CCTV: Was overcrowded hospital photo fake?
After photos emerged in July showing an extremely crowded Frankston emergency, the Victorian government have released CCTV they says shows paramedics moving beds together, orchestrating the shot.PT2M10S http://www.canberratimes.com.au/action/externalEmbeddedPlayer?id=d-2uwvx 620 349 October 3, 2013
Victorian Health Minister David Davis claims he has caught paramedics faking a photograph showing patients crammed into Frankston Hospital's emergency department - but paramedics have angrily denied the claim.
A photograph taken by a paramedics inside the department was leaked to the media in July to highlight overcrowding.
Mr Davis on Thursday released closed-circuit television footage from the hospital which shows about half a dozen paramedics moving patients into a corridor around the time the photograph was taken.
He said the footage showed "patients being manoeuvred around the emergency department for no reason other than to manufacture photographs".
Ambulance union secretary Steve McGhie angrily denied the claim, saying paramedics needed to move patients to clear space for others arriving behind them.
"It's insulting to paramedics and I hope people who were there on that day come forward to show it's the minister who's not telling the truth," he said.
Mr McGhie said paramedics had described the scene at Frankston hospital on the evening in question as "total chaos".
A hospital spokesman said in July that 80 patients were in the department at 8pm on Monday July 8. He said the department normally had space for 42 patients and dozens of patients had to be placed in the waiting room.
Asked if the paramedics would be sacked, Mr Davis said he had referred the matter to Ambulance Victoria and expected it "to scrupulously manage their employees in a way consistent with the law".
A spokesman for Ambulance Victoria said it was aware of the footage, regarded the matter as serious and was currently conducting an investigation.

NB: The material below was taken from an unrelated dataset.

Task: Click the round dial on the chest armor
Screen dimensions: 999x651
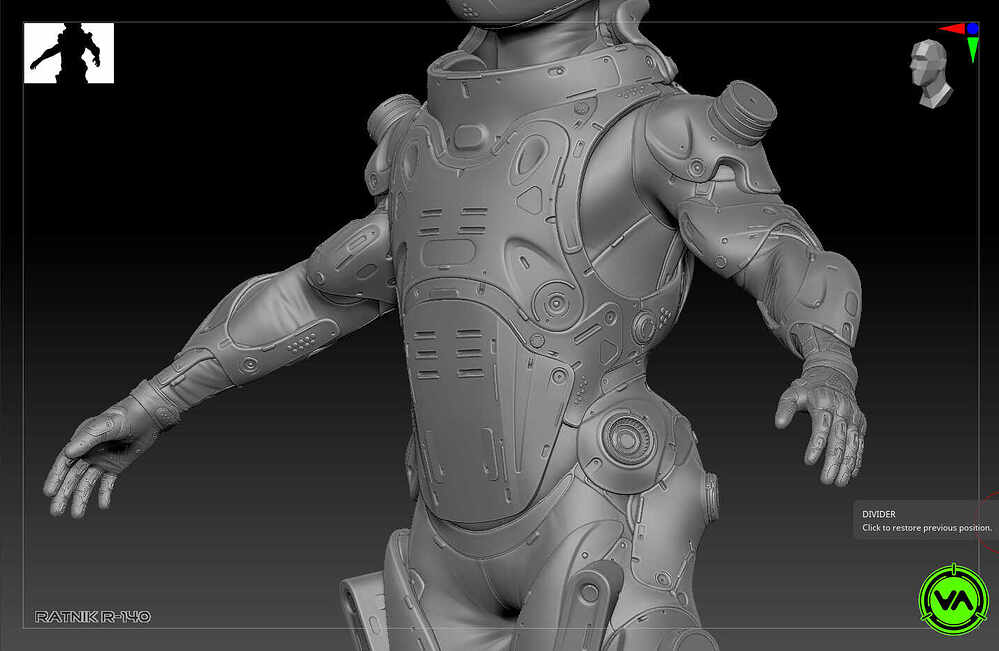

Mr Davis said the "disgraceful episode" called into question the credibility of many claims made by the ambulance union, which has been negotiating for more than a year over a new pay deal.
He said he was investigating other examples across the state where he believed paramedics had been "using patients to manufacture fake photographs".

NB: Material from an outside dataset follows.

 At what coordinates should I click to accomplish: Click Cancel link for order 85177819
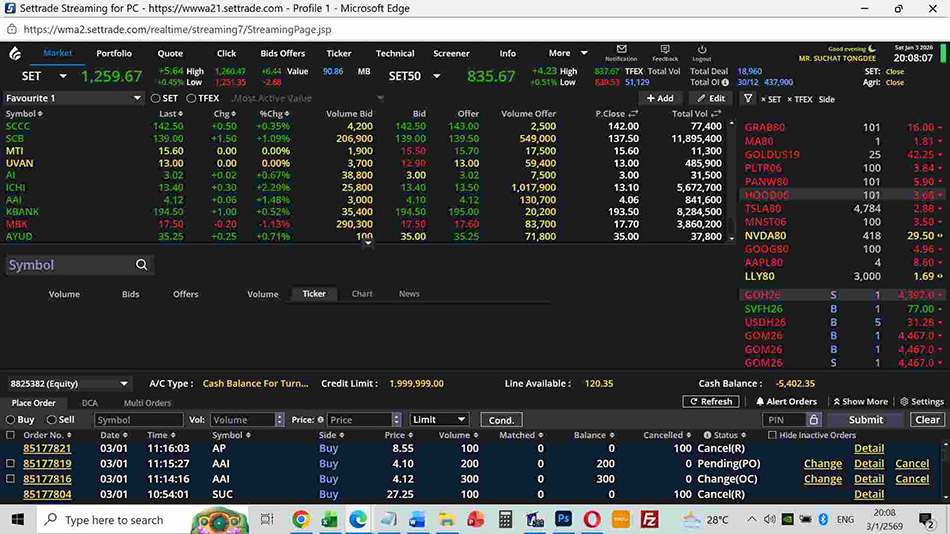(911, 464)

Mr McGhie said the union had no need to stage photographs of ambulances queued outside hospitals, which was causing paramedics to spend more than a thousand hours each month queued outside some Melbourne hospitals.
Opposition parliamentary secretary for health Wade Noonan said it was a sad day when Mr Davis was conducting "a witch-hunt against hard-working paramedics rather than spending time fixing the crisis in our emergency departments."